Peter Lougheed, Premier of Alberta

307 Legislative Bldg Edmonton Alta

Feb 22, 1982

Rt Hon Pierre E Trudeau

Office of the P.M.

Ottawa

Dear Mr Prime Minister

As you are no doubt aware, the Indian and other Aboriginal peoples continue to have strong reservations with regard to the development, content and means of adoption of the Canada Bill. The Indian and other Aboriginal people in Canada have in the past 2 yrs attempted to achieve meaningful and effective participation in the constitutional renewal process as a result of your undertaking that we would be involved in deliberations on matters that affect our rights and freedoms.

We were excluded from this process due to the plans of the Fed Govt to accommodate the provincial interests and the undertaking on participation you originally gave us has not been carried out. As a result of non-participation, the provisions of the Canada Bill are, as respects our rights and freedoms, poorly drafted, ill-considered and damaging to us.
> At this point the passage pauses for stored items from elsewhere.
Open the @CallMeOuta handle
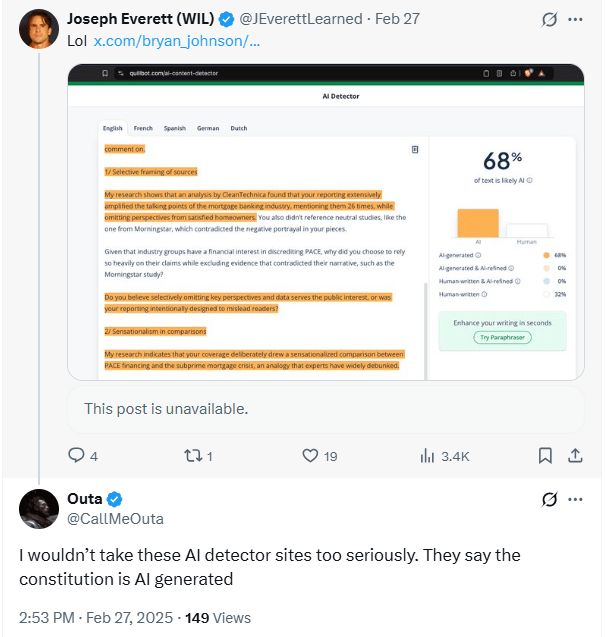 115,518
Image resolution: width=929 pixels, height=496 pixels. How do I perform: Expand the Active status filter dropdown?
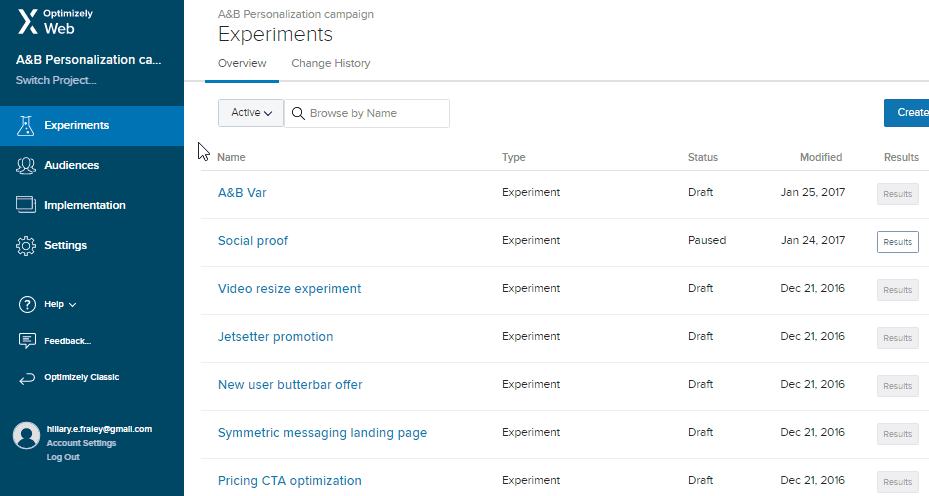(x=251, y=113)
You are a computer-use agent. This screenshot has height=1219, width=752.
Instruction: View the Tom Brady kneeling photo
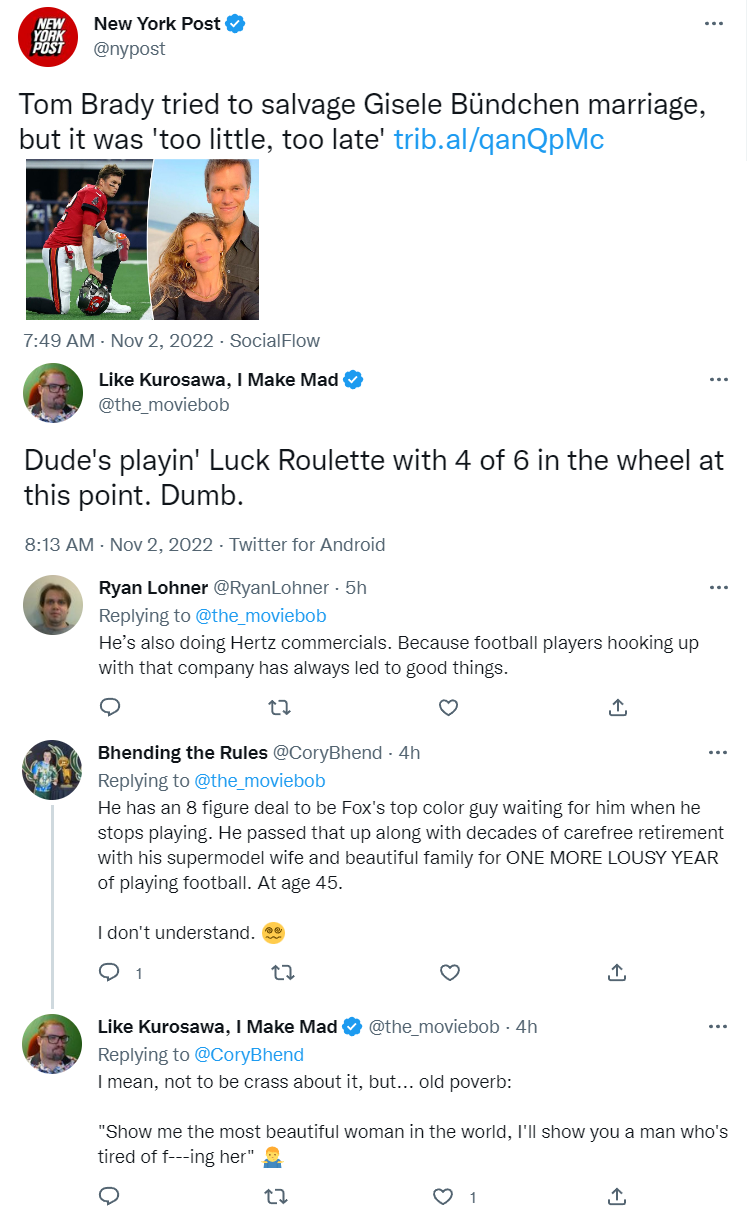pos(84,239)
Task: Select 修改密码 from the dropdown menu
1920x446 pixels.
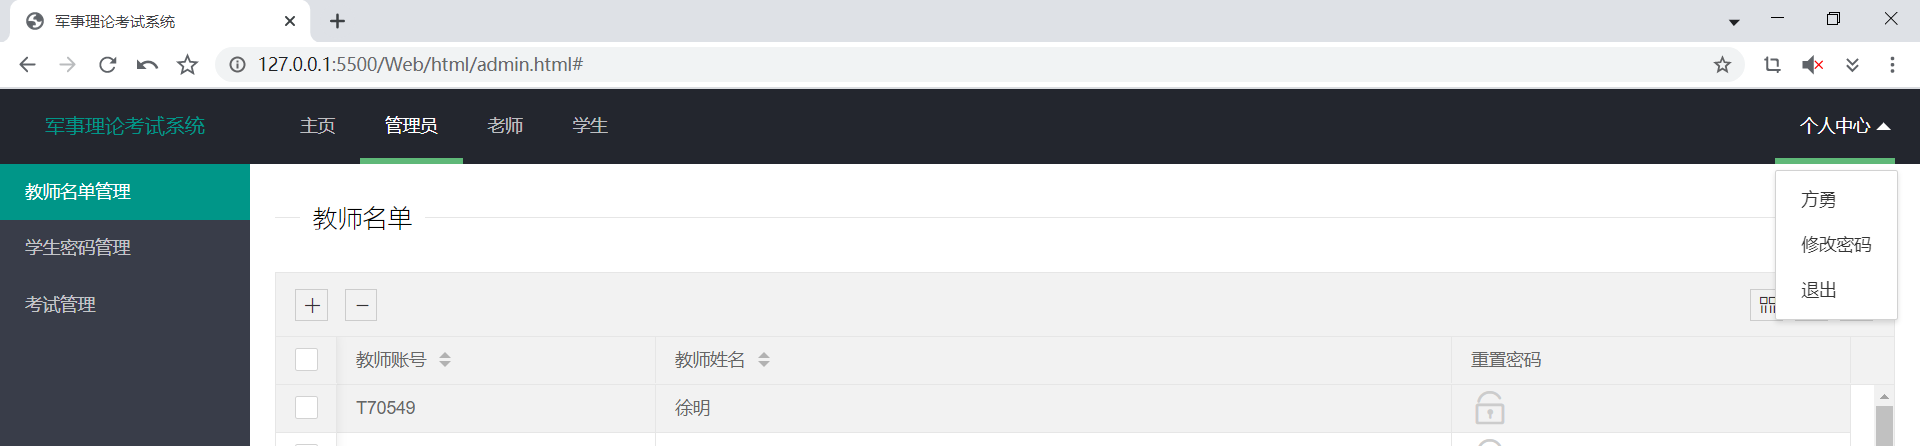Action: [x=1835, y=245]
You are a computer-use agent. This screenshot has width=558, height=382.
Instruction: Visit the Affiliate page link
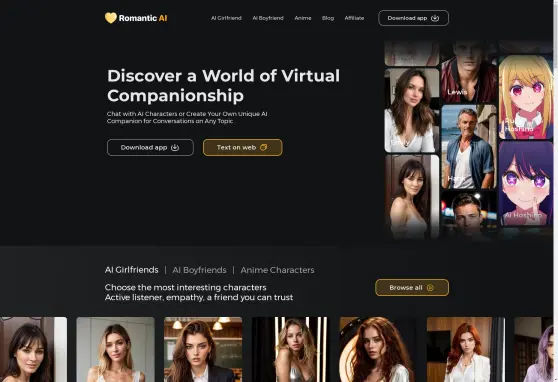354,18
There has never been any doubt about our willingness to participate in the renewal process if it was on a meaningful basis, and this continues to be the case today, which as you know was made clear to the Gov-Gen in Nov/81. Over the past 2 yrs a no. of proposals have been developed by the Indian and other Aborig. peoples in Canada, and this can be taken as an indication that we have always been prepared to participate in constructive dialogue on our future and the future of our grandchildren.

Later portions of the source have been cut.